Text shown:
═══

Yeah well, mine was just as nice, had half the mileage, and didn't cost me anywhere near that much.


----------



## StormChaser (Jan 3, 2000)

*Re: Gorgeous 1984 quattro on Ebay (snoogins)*

Wow! Really? Pics PLEASE! Sounds like you got a great deal...because in all reality, that green car is easily a 10-12k car...if you got a nicer one with less miles for less money...please tell us and show us some pics!


----------



## Quattro Krant (Sep 15, 2004)

*Re: Gorgeous 1984 quattro on Ebay (duandcc)*

I'd also love to see it as I just bought 2, and the one from California I thought was a good deal at $10K.


----------



## snoogins (Nov 30, 2004)

*Re: Gorgeous 1984 quattro on Ebay (Quattro Krant)*

Sorry fellas, it's already moved on to a new home. The car's white, had 43K miles on the OD when I bought it, and it left me with 48K. It cost me $7K. I sold it 2 years later, with an extra set of Compomotive wheels and a ton of spare parts, for just over $8K. If you spend any more than that, you nutz IMHO. These cars are just not worth more money than that...Yet. Do you really think any of these car dealers are paying anywhyere near blue book for them, or are giving decent prices on them IF they get traded in? The reality is, if the car's got more than 50 grand on the clock, the price plummets. If you don't believe me, find a sympathetic dealer, and find out what he's REALLY willing to pay for a good example of one of these cars. You'll be VERY surprised, and sorely disappointed.


----------



## Quattro Krant (Sep 15, 2004)

*Re: Gorgeous 1984 quattro on Ebay (snoogins)*


_Quote, originally posted by *snoogins* »_Sorry fellas, it's already moved on to a new home. The car's white, had 43K miles on the OD when I bought it, and it left me with 48K. It cost me $7K. 
 And I'm Super Man. You probabally bought a CGT and were too dumb to know it

















_Modified by Quattro Krant at 11:49 AM 9-14-2005_


----------



## StormChaser (Jan 3, 2000)

*Re: Gorgeous 1984 quattro on Ebay (Quattro Krant)*

No offense Snoog...but I'm callin' BS. You obviously have no clue what nice UrQs sell for. If you indeed had a UrQ with under 50,000 miles and sold it for less than $10,000 you are the one who is insane...


----------



## Mr.RS4 (Jul 16, 2005)

═══

Extracted data:

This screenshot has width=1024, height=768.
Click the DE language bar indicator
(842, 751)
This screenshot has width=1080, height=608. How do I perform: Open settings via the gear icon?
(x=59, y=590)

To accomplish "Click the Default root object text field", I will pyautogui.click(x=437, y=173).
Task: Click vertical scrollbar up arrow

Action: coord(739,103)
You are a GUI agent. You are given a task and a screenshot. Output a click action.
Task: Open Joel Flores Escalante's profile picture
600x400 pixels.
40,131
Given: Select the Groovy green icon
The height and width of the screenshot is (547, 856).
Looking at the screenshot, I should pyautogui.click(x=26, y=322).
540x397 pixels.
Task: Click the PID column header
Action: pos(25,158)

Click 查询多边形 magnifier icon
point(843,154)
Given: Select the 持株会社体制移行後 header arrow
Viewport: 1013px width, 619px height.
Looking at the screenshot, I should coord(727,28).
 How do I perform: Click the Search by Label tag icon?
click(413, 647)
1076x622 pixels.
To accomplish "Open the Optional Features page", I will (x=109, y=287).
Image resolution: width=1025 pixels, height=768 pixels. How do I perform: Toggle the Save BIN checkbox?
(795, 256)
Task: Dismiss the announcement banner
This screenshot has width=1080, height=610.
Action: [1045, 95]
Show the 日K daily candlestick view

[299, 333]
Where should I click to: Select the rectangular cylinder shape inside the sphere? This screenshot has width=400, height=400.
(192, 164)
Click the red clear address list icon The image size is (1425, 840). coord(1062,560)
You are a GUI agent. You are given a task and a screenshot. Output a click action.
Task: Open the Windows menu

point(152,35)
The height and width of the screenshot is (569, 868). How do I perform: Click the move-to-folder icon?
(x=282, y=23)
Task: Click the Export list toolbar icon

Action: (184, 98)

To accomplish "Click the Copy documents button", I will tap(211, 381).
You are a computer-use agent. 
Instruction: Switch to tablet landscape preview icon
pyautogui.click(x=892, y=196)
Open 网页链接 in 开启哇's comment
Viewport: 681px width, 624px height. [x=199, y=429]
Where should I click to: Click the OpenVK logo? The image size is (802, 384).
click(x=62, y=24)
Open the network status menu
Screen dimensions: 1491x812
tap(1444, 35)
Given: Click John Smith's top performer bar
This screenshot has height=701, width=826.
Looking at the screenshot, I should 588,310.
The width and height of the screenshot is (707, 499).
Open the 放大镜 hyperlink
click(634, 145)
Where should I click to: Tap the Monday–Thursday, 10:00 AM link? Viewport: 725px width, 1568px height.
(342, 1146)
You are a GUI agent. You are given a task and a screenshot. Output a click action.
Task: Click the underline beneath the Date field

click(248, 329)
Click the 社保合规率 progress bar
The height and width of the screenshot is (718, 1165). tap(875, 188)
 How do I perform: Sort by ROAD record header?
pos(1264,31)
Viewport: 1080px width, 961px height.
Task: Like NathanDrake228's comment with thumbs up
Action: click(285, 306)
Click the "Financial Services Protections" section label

═══

What this exercise asks:
- a) In the forum thread, what did snoogins pay for the white car?
- b) Repeat the stretch of the forum thread from "No offense Snoog...but" through "who is insane...", word for word.

Results in order:
- a) $7K

- b)
No offense Snoog...but I'm callin' BS. You obviously have no clue what nice UrQs sell for. If you indeed had a UrQ with under 50,000 miles and sold it for less than $10,000 you are the one who is insane...